# TASK
Working through the data below, reproduce word for word the line with "At what coordinates" and every line after it, both ends included, and omit the pictures.

# Collected data entries

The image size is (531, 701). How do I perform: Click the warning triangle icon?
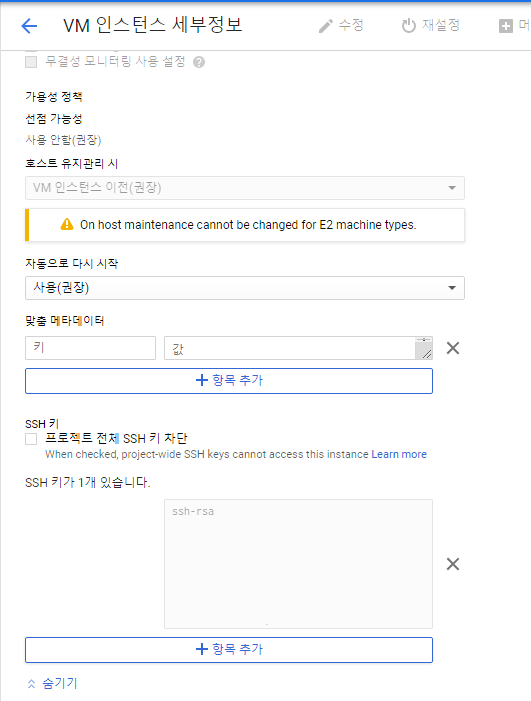[x=67, y=224]
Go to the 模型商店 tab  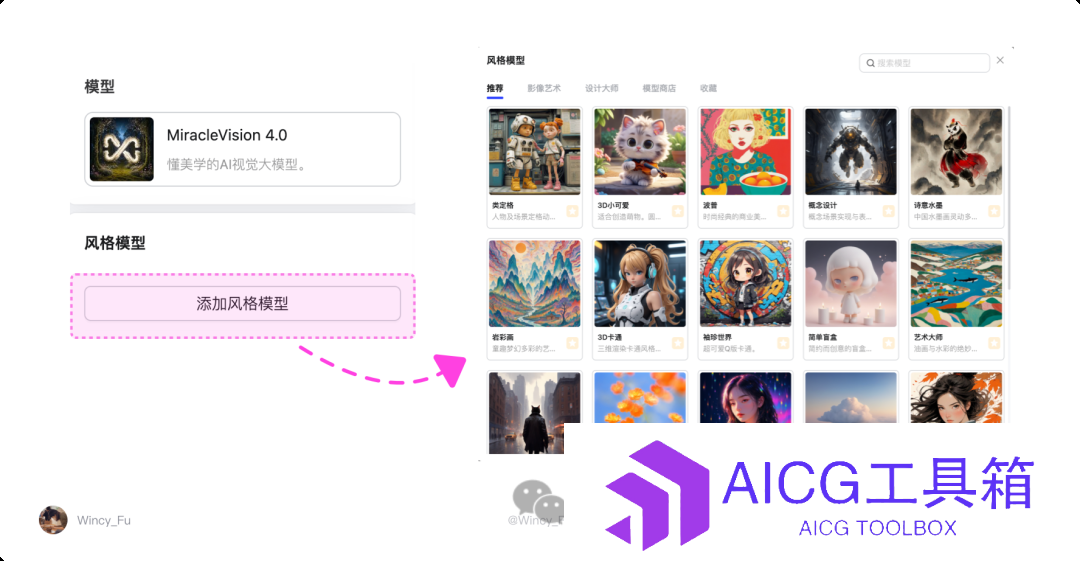(659, 88)
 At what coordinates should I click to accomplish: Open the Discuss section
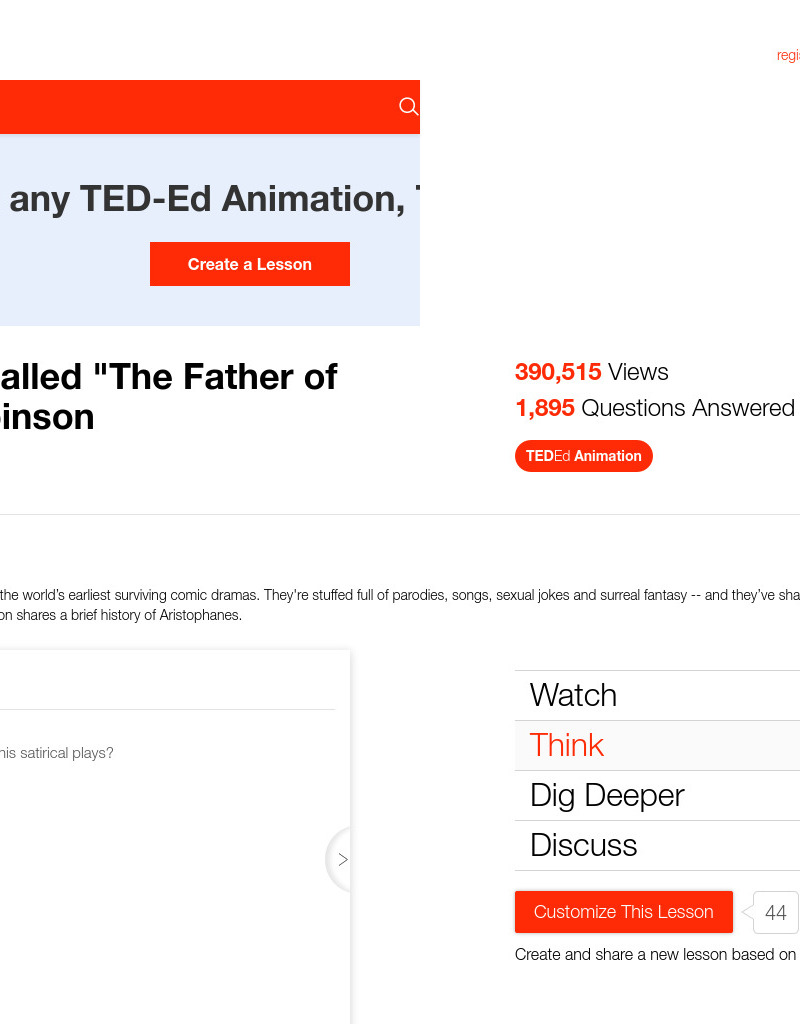pos(583,845)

# ANSWER BOX
 At what coordinates should I click to accomplish: Open the Discuss section
pos(583,845)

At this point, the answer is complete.